“Os toureiros devem ser contratados nos tempos certos, não com o refugo das ganadarias que ficam para o final, e com as datas que ninguém quer ir”, diz Diego Ventura (c/som)

O rejoneador luso-espanhol Diego Ventura regressou, ontem, a Portugal, para actuar na XVI Tourada Real, em Salvaterra de Magos.

No final das suas duas lides, o rejoneador falou ao Toureio.pt, mostrando-se “feliz”, “porque acho que no primeiro touro tive uma lide muito boa, com um touro que se deixou, muito bem, tourear e no segundo, com um touro mais difícil, com dificuldades que tinha de ultrapassar mas acho que dei a volta e em alguns momentos fiz coisas importantes”.

O rejoneador destacou ainda “uma casa muito boa, um público muito bom. Importante é que que os três toureiros estiveram muito bem, em grande nível, o público divertiu-se, e isso é o que interessa”.

Sobre as próximas corridas em Portugal, esta temporada, foi directo e disse “acho que esta foi a primeira e a última”.

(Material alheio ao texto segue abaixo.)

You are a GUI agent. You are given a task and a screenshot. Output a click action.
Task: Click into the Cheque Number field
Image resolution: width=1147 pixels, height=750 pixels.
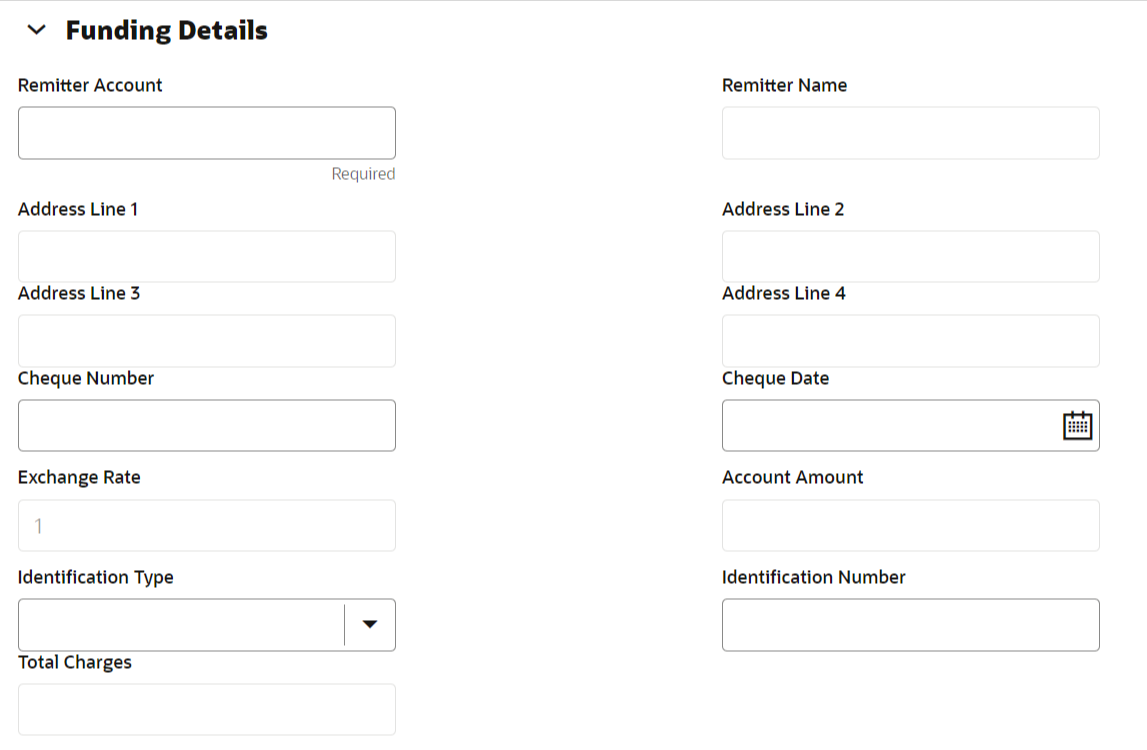(206, 426)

E explicou que “não é fácil, por muitas coisas, porque acho que os toureiros, principalmente as figuras, devem ser contratados nos tempos certos, não com o refugo das ganadarias que ficam para o final, e com as datas que ninguém quer ir. Acho que isso, para uma figura, seja a cavalo ou a pé, não é o correcto. E por momentos senti-me um bocadinho mal tratado por isso, dói-me imenso o coração por isso, porque gosto muito de estar aqui em Portugal, divirto-me muito. Tenho muitos amigos aqui. Hoje toureava aqui e vinha com uma vontade imensa de tourear e estar bem. E não é fácil, porque o mundo inteiro se rende contigo, está contigo, apoia-te, e que no teu país te estejam sempre a travar, a dar um pontapé, e muitas vezes, até quando estamos sozinhos em casa, sabe mal”.